Quixote’s weight disappeared off the end of the dragon’s tail. The bottom dropped out of Pru’s stomach. Static crackled violently in her earpiece. “Alex!”
She’d been concentrating so furiously on dislodging him, she hadn’t given real thought to what happened to a wingless mech thrown midair several hundred feet off the ground. The dragon’s eyes zoomed in on the red-and-blue figure dropping through the sky. “Alex!” Pru screamed again. He didn’t answer.
As one, Pru and the dragon dove.
Part of her mind was screaming along with her vocal cords. The other part of her mind—the one that coasted on air currents with metal wings, and saw the world through high-definition reptilian eyes—made calculations, like she was working through a problem set on an exam with a ticking time limit.
She’d need to swoop beneath Quixote to catch the other mech in time before Quixote and Alex both went splat. Pru squinted through the dragon’s eye lenses, hard enough to pinch her temples, trying to figure out the right angle. “Hey now,” she murmured at the mech thrumming around her. “I know we haven’t gotten on so well these past few days. But how fast can you—we—just . . . fall?”

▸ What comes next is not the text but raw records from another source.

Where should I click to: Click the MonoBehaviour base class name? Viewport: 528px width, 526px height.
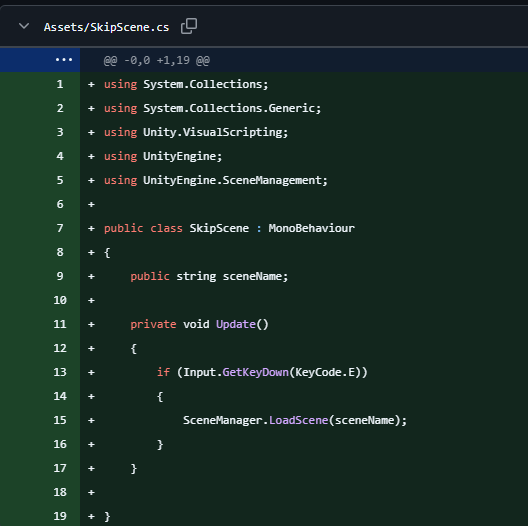(x=311, y=228)
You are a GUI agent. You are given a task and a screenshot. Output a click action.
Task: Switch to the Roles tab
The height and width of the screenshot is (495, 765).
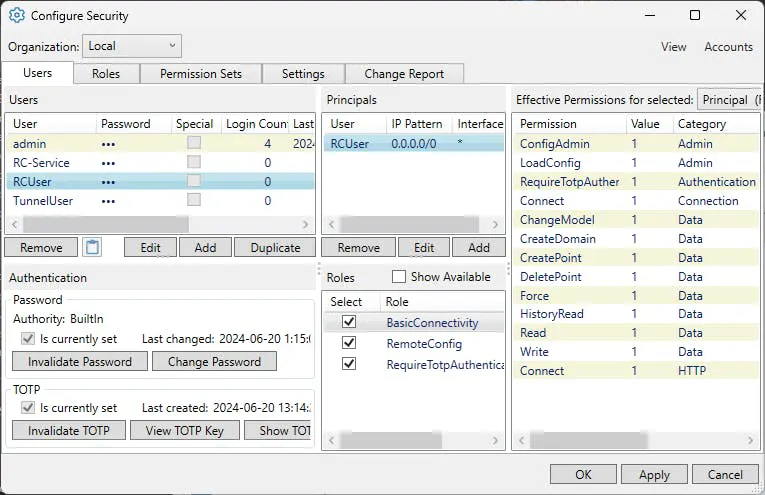click(105, 74)
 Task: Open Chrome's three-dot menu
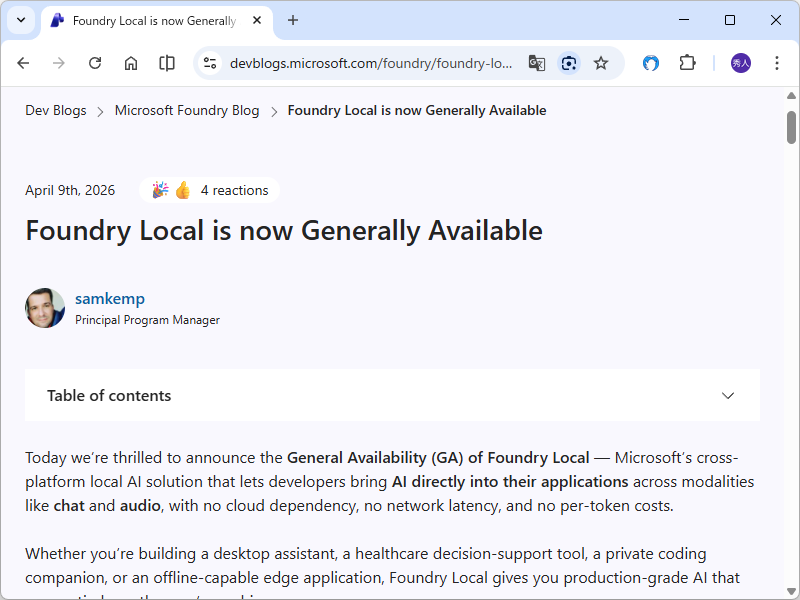coord(777,63)
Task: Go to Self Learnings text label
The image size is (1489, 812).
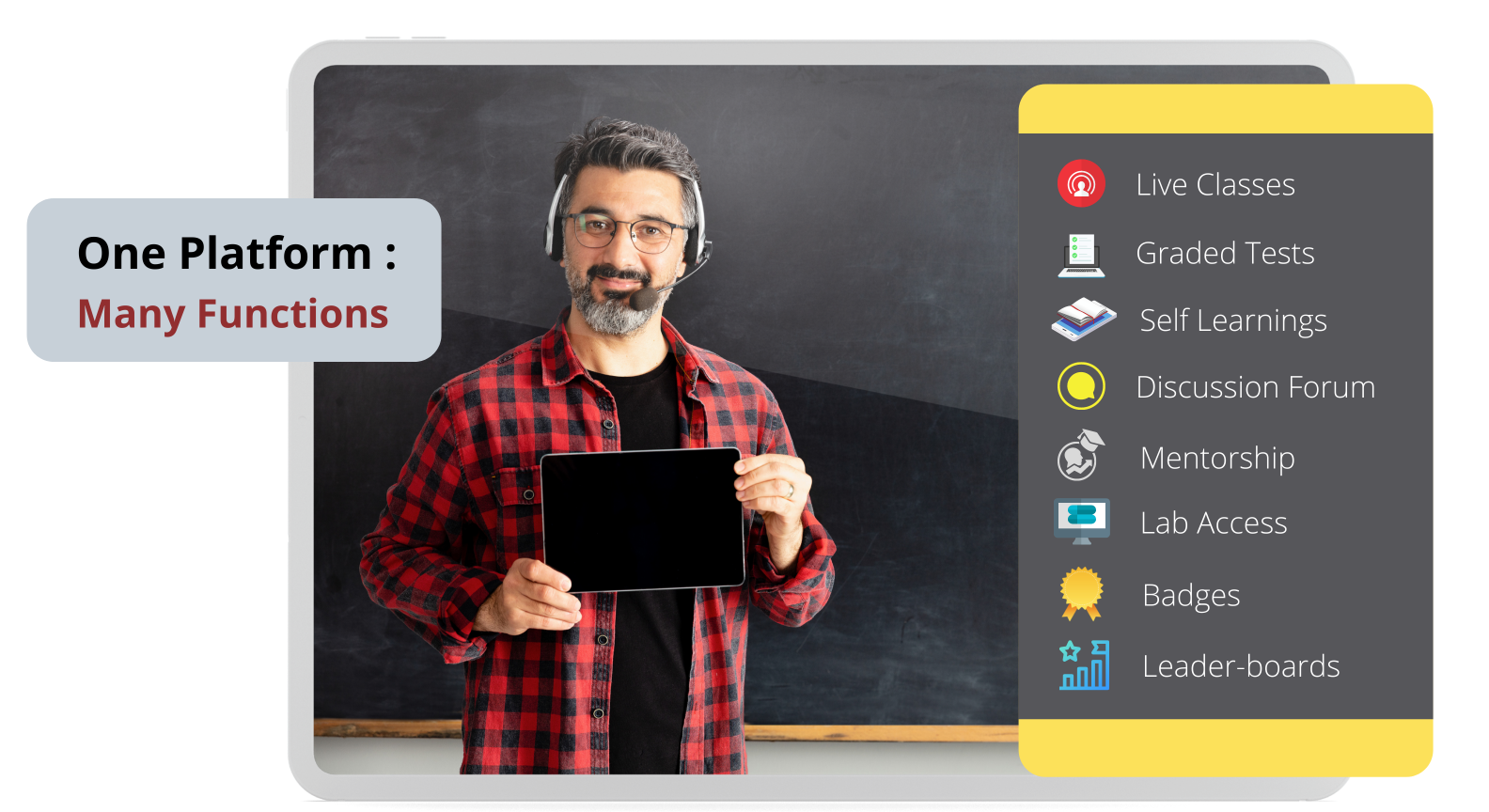Action: click(x=1233, y=320)
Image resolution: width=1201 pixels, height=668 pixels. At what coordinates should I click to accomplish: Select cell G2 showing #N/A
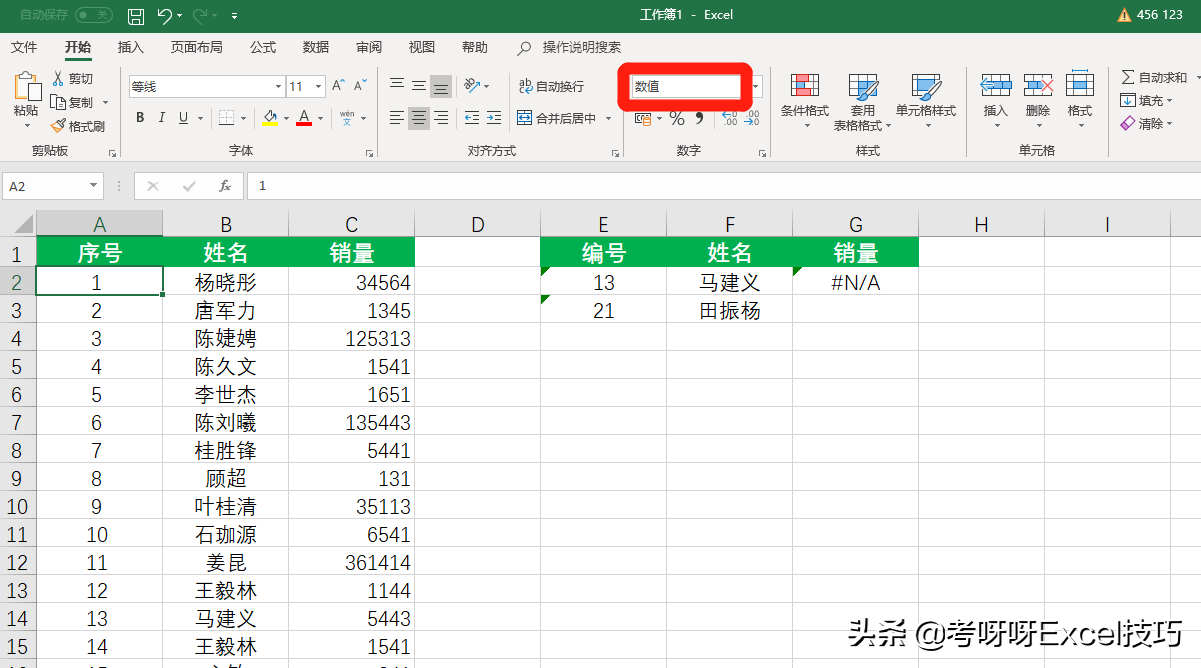[x=855, y=283]

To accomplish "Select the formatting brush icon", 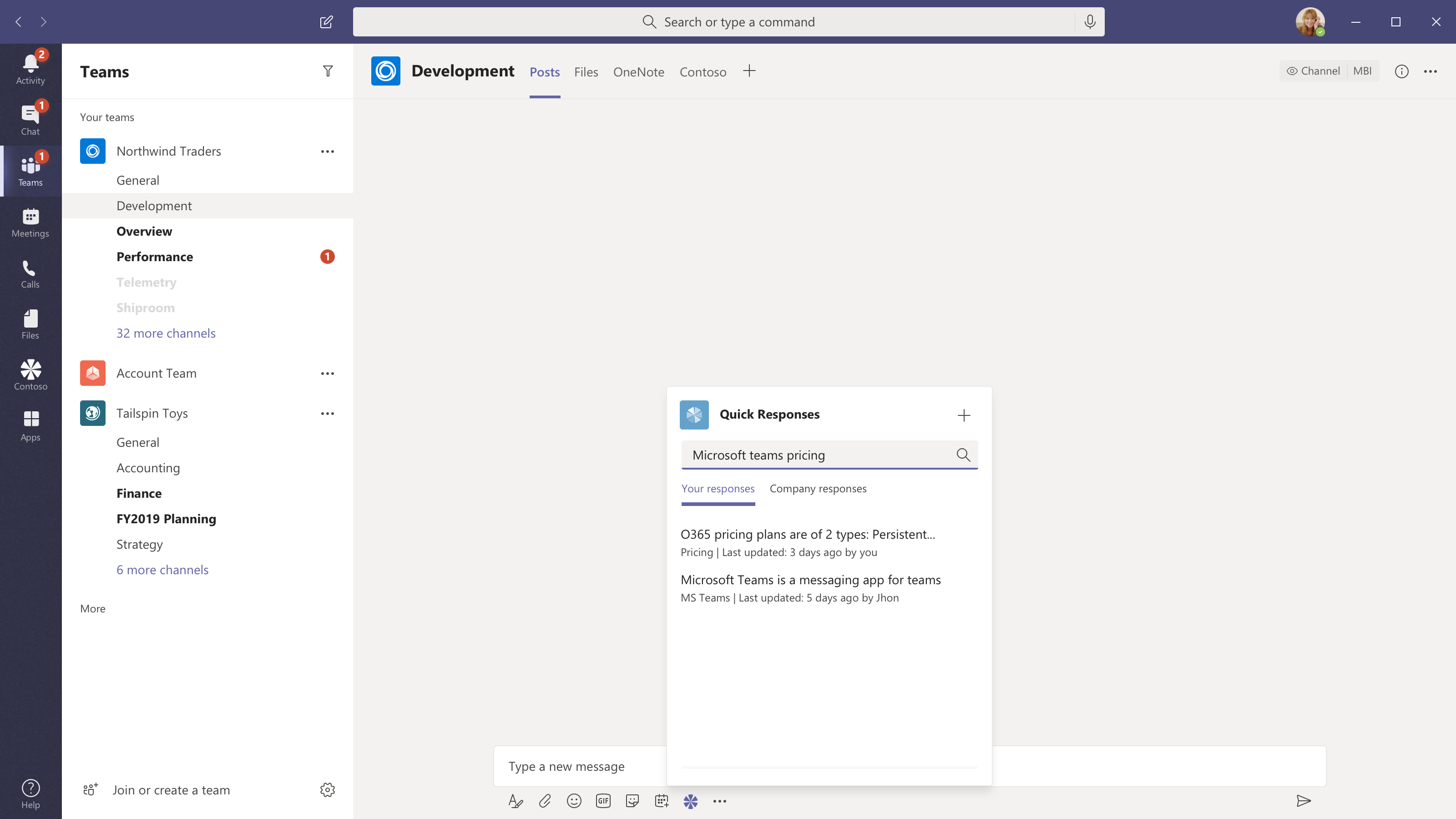I will [x=516, y=801].
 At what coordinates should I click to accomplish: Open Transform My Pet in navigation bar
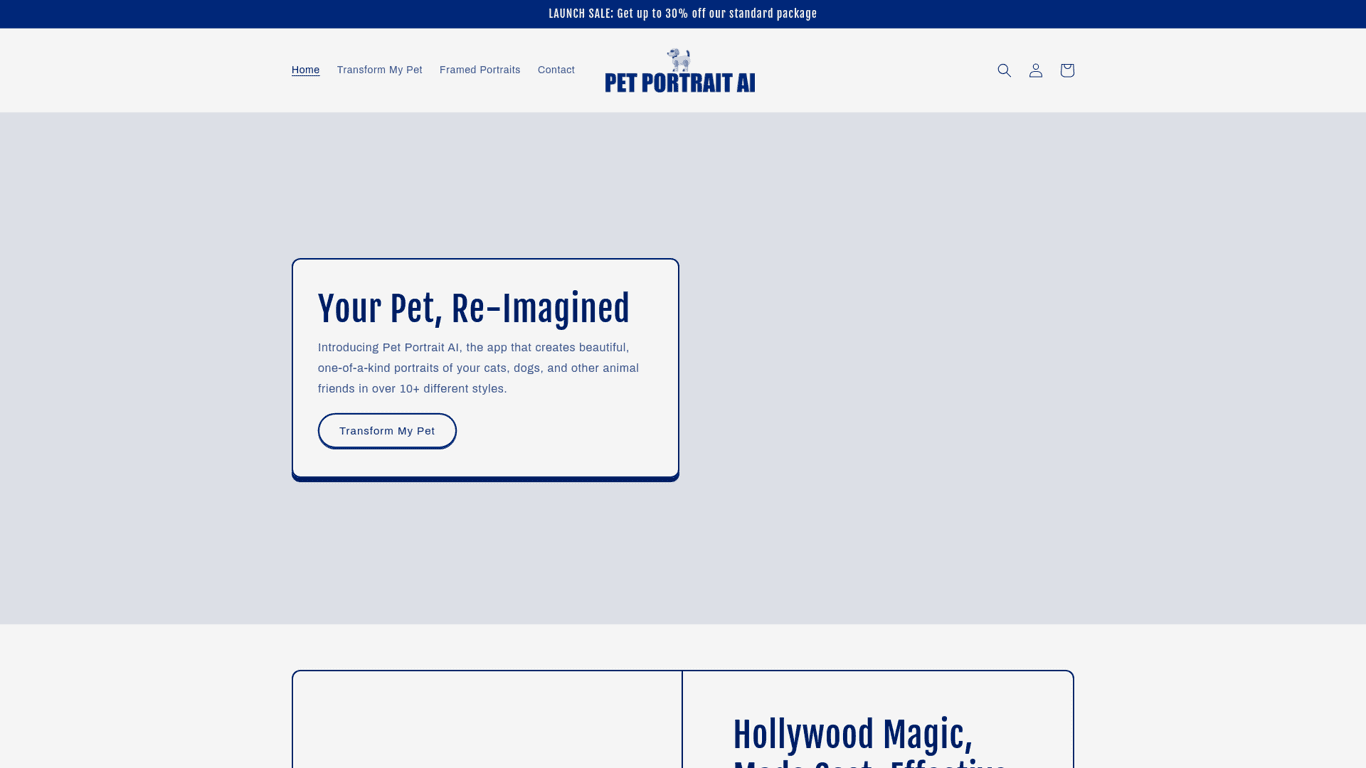pyautogui.click(x=379, y=70)
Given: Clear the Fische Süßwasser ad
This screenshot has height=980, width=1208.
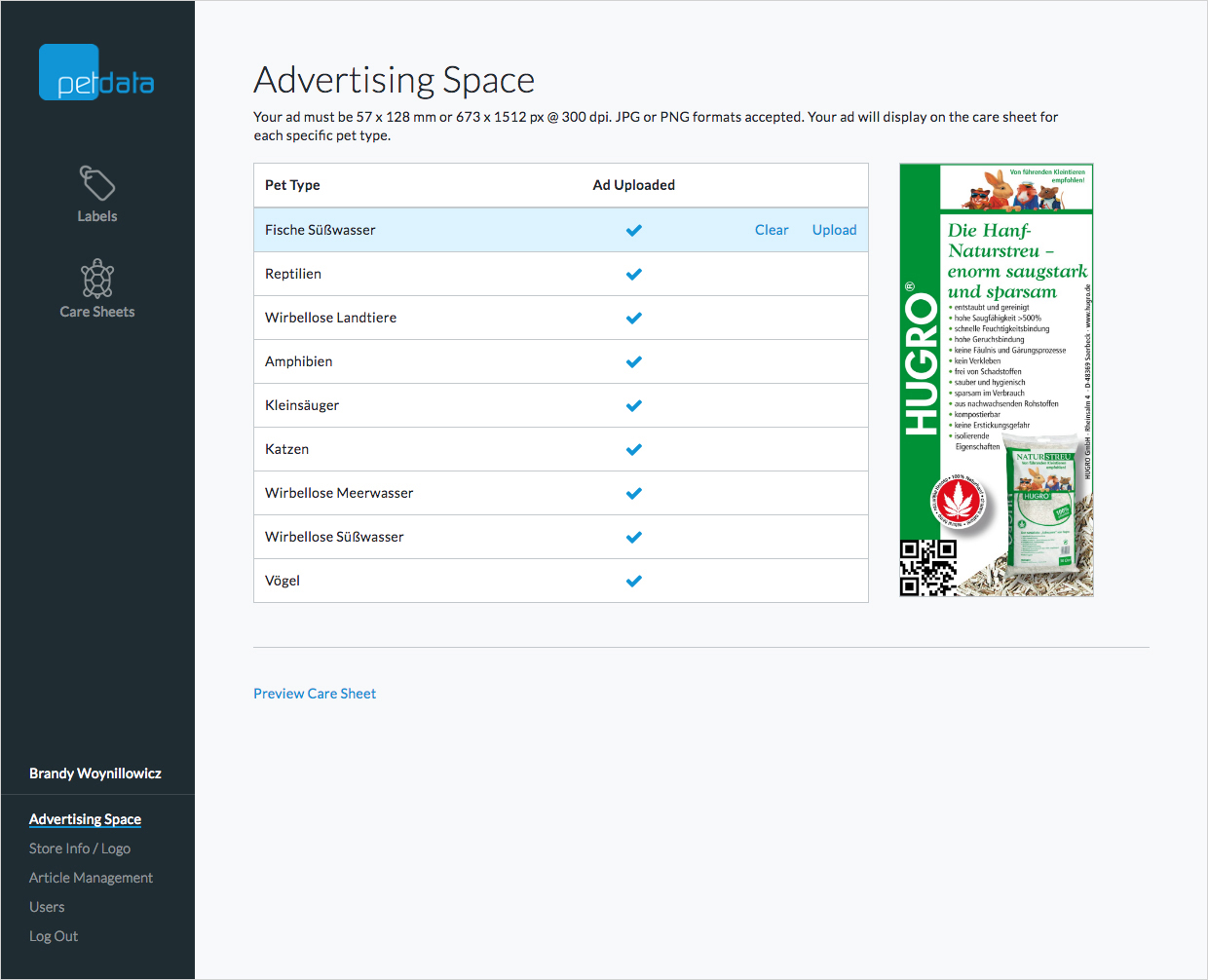Looking at the screenshot, I should pos(771,230).
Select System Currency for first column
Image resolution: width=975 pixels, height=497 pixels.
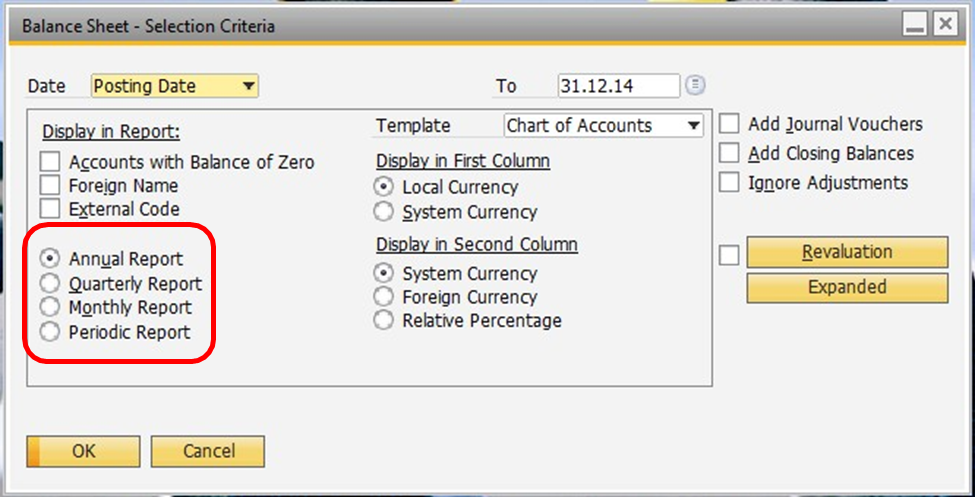(x=383, y=212)
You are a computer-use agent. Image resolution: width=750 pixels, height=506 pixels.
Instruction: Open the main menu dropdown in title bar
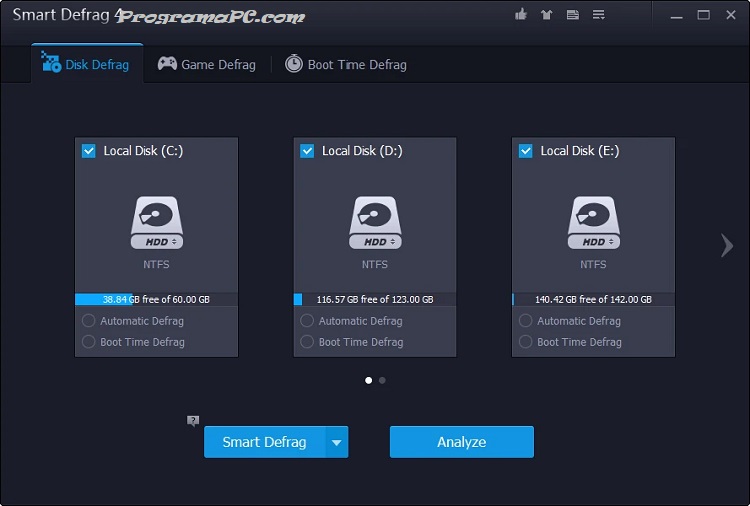(x=599, y=15)
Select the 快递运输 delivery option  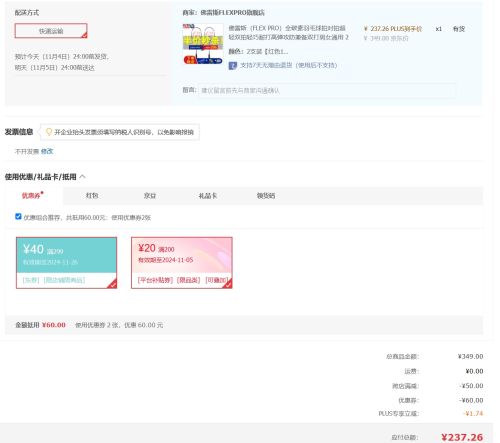coord(51,31)
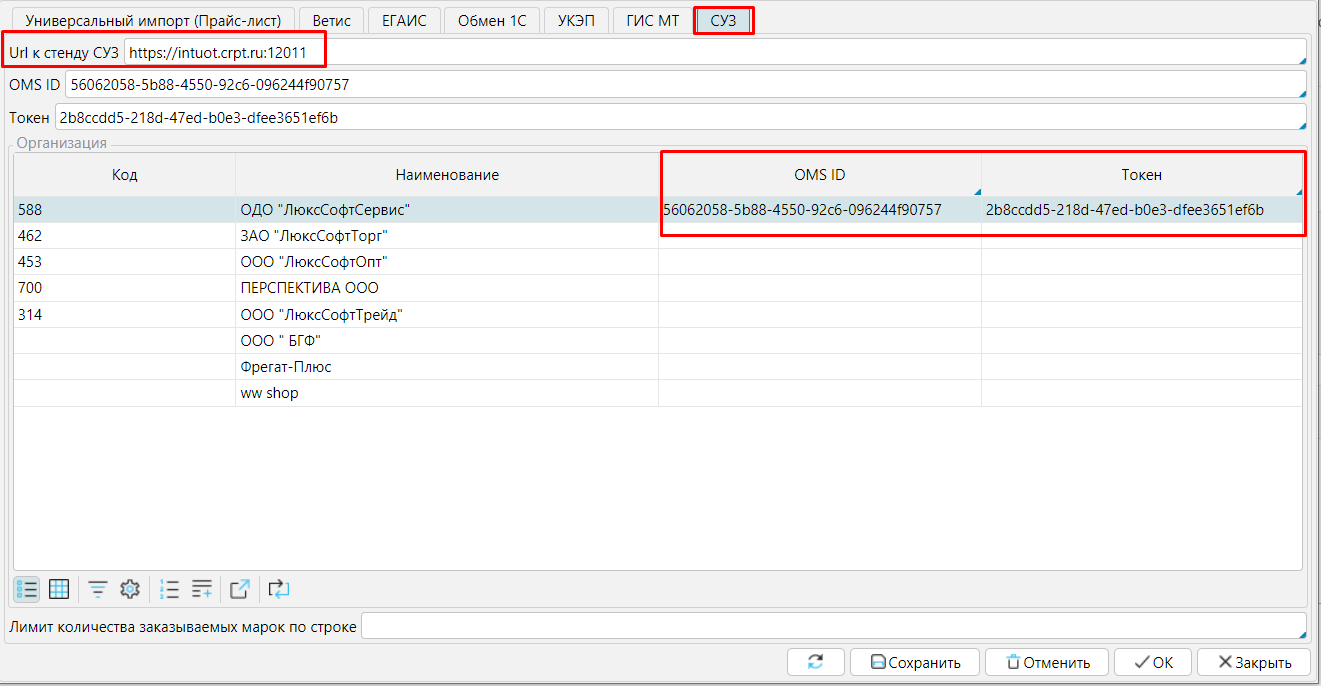
Task: Click the Отменить button
Action: pyautogui.click(x=1047, y=662)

In answer, Rebelwing dropped.
Later, Pru wouldn’t be sure how to describe what happened in that moment. Just that she’d been utterly, eerily certain of herself and the span of her—no, their—body, the joint capacity of girl and dragon to catch the ridiculous boy windmilling toward gravity’s deadly embrace. The world had sped and blurred around her. Color and light exploded on her field of vision through the eye lenses, the world screaming past the screen too fast for her brain to process.
And somehow, at the end of it all, she’d wound up perched on the far edge of the Coalition government’s training field, Quixote dangling around Rebelwing’s neck.
Pru’s head pounded, a steady drumbeat inside her skull. But she and Rebelwing were earthbound, at least. Also, not dead. How nice.
Someone groaned, the sound shorting in and out over her earpiece. Pru sat up, a hair too quickly, which set her head pounding even harder. She ignored the pain. “Alex?” Her throat was raw, probably from all the screaming and terror. “Bourgeois boy, is that you?”
“Technically,” rasped the voice on the other end of the wireless, “you and your mum would qualify as bourgeois too. You voluntarily attend a prep school, and your mum makes professional art for a living. How is that anything but bourgeois?”